**Description of the task:**
Rewrite the material as a JSON list of strings with one string per line, omitting blank lines and leaving out the pictures.

Dataset entries
※ ※ ※
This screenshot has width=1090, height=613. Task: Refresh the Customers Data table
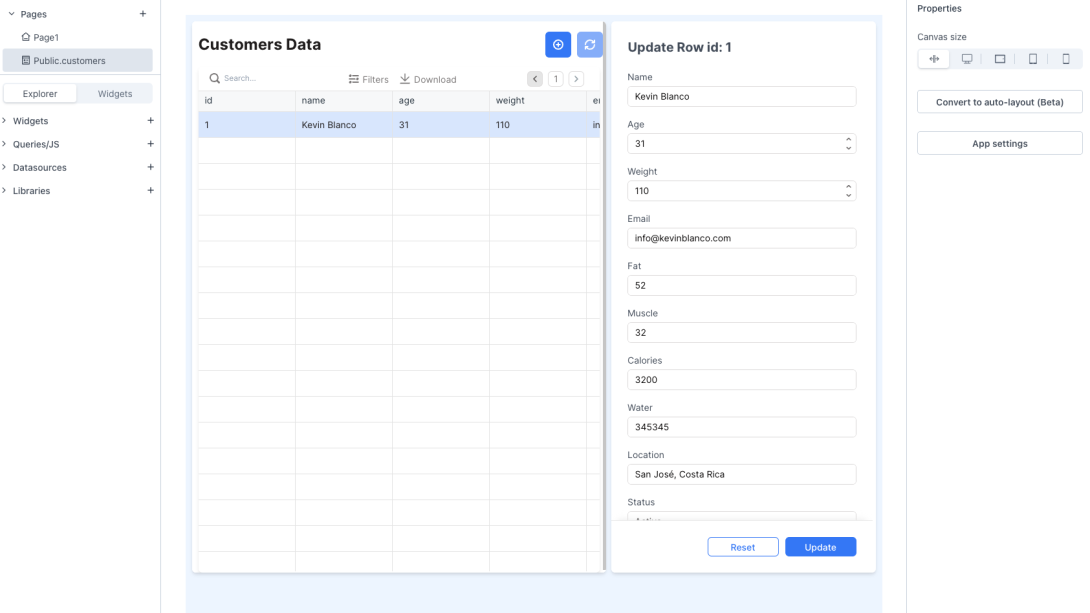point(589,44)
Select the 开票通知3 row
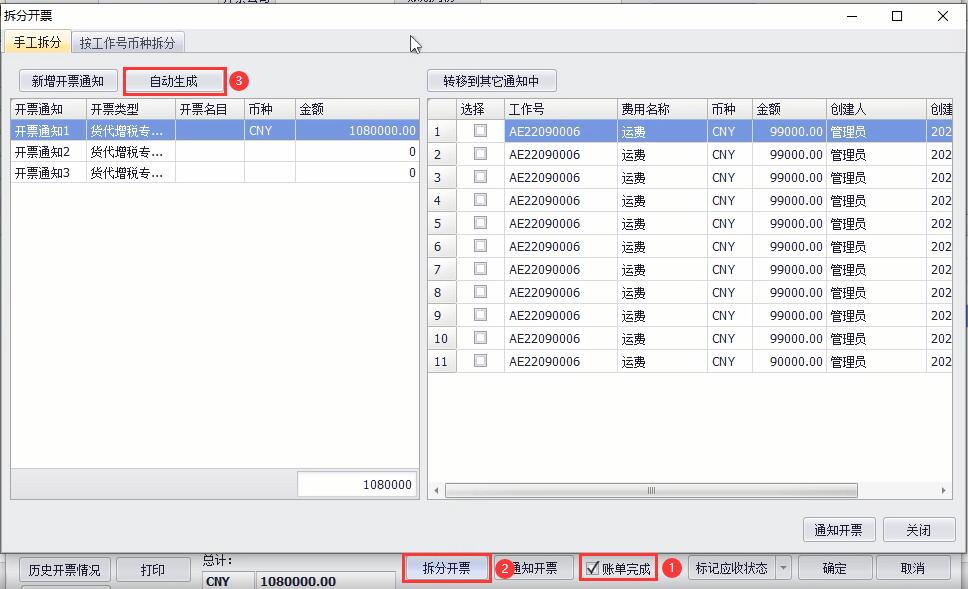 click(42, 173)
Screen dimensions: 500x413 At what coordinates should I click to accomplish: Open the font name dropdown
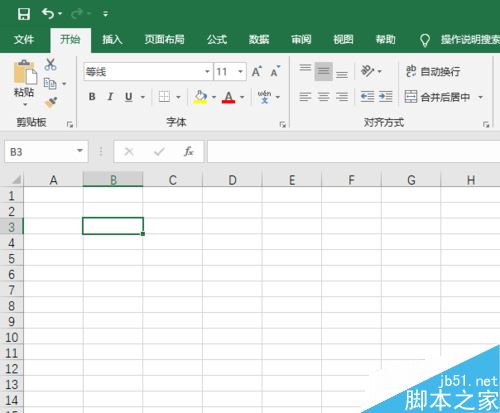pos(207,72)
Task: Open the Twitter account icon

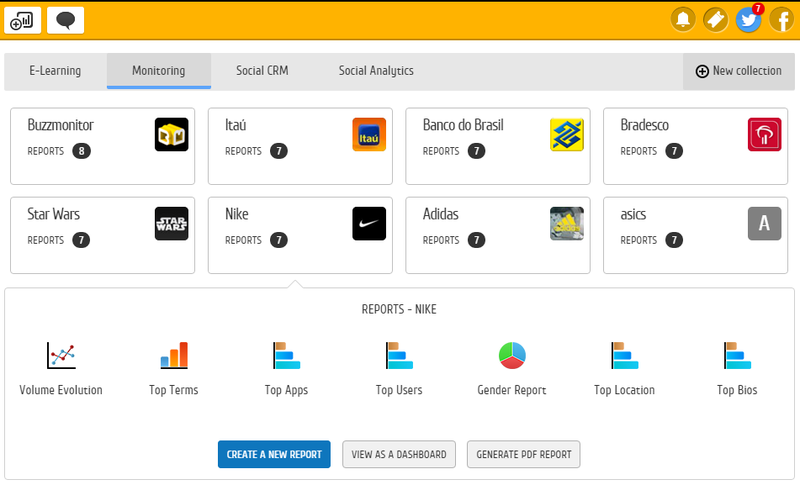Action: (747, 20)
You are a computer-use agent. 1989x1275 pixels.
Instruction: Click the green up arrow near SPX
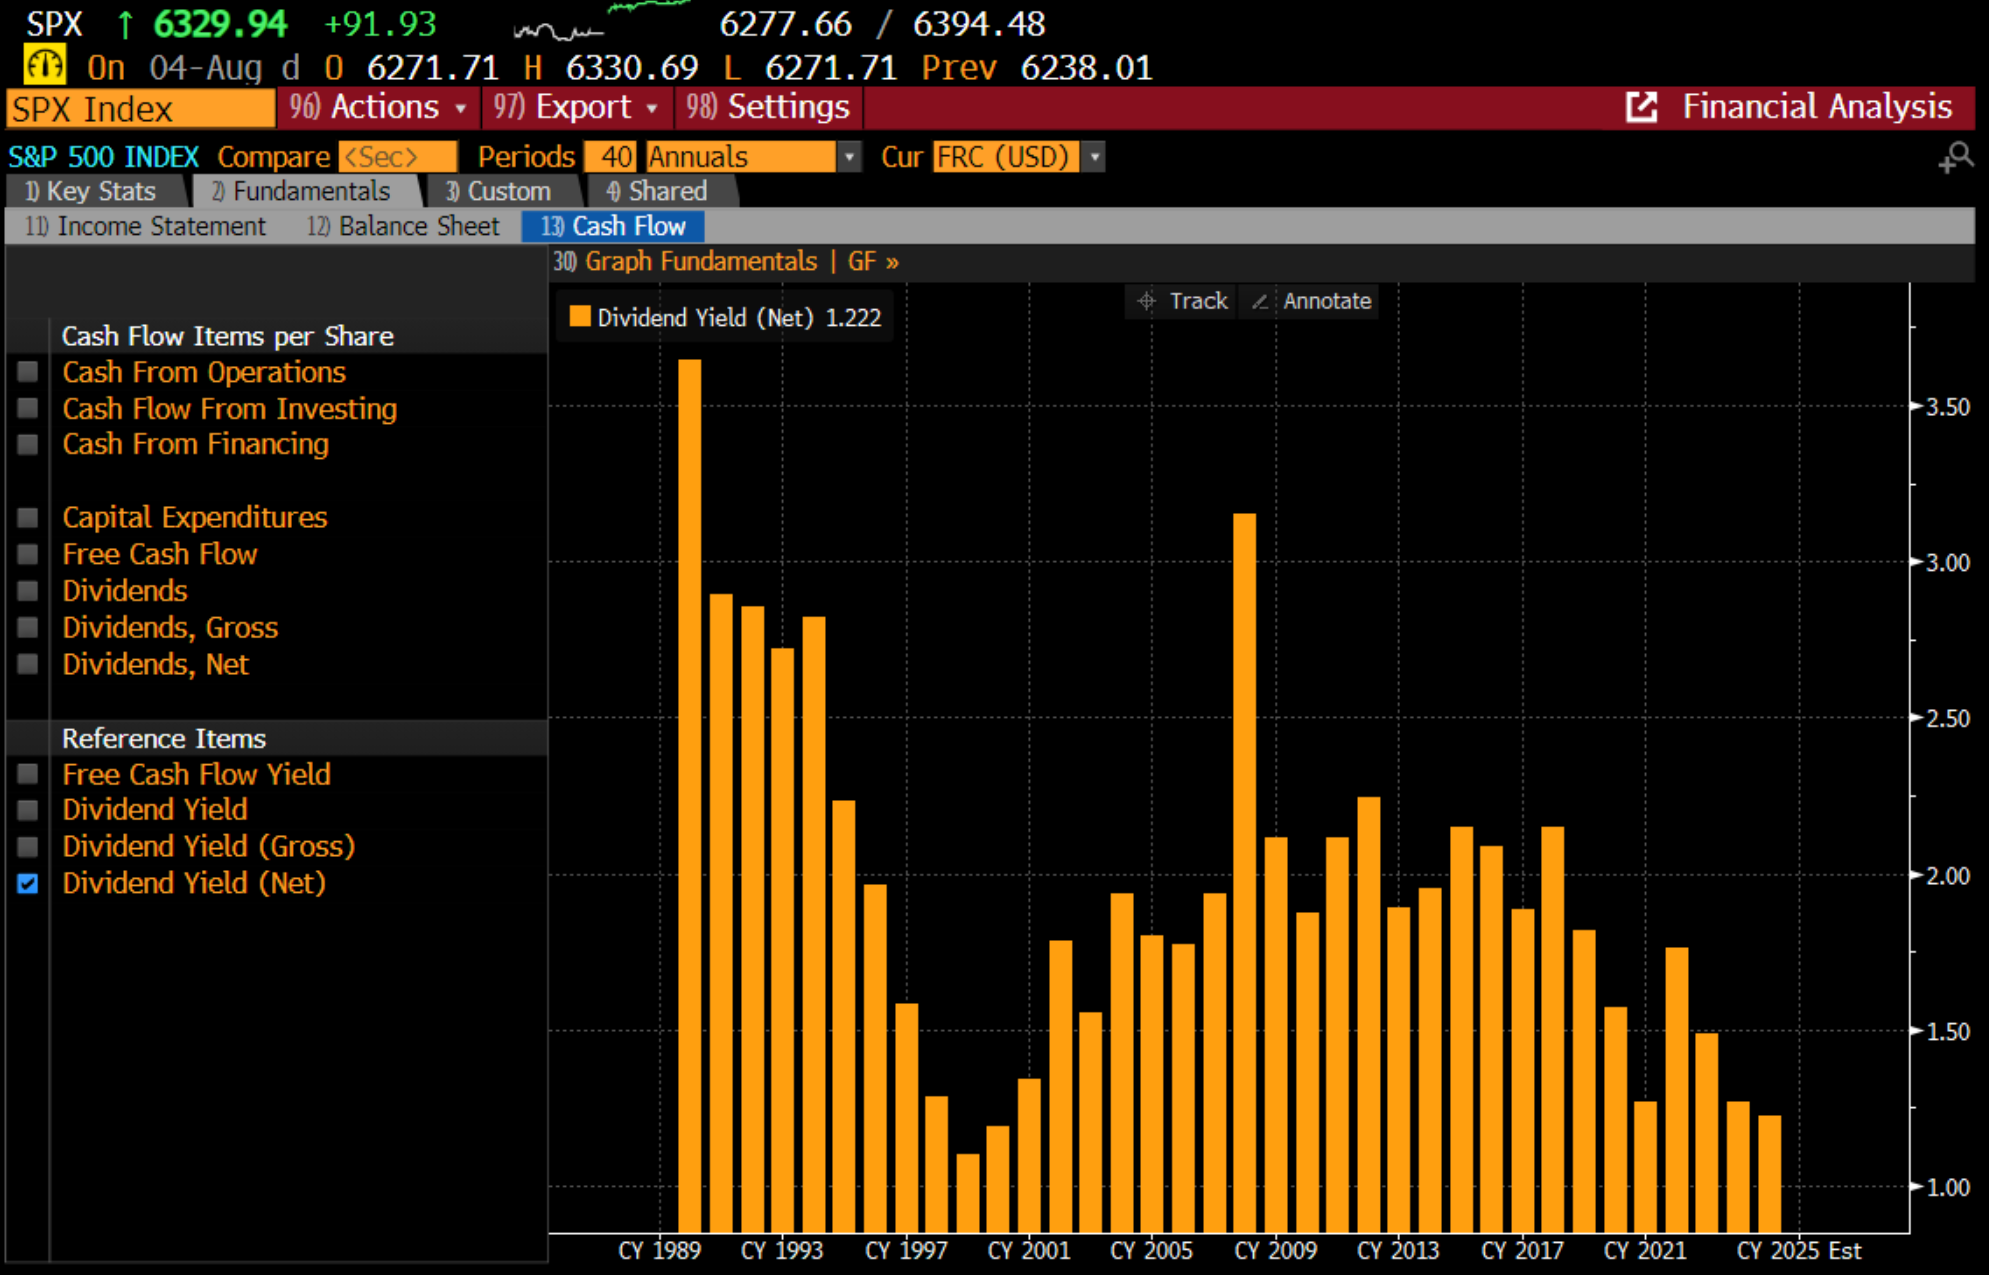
※ ※ ※
**Task output:**
[
  "This screenshot has width=1090, height=613. Task: Refresh the Customers Data table",
  "point(589,44)",
  "Select the 开票通知3 row",
  " click(42, 173)",
  "Screen dimensions: 500x413 At what coordinates should I click to accomplish: Open the font name dropdown",
  "pos(207,72)",
  "Task: Open the Twitter account icon",
  "Action: (747, 20)",
  "You are a computer-use agent. 1989x1275 pixels.",
  "Instruction: Click the green up arrow near SPX"
]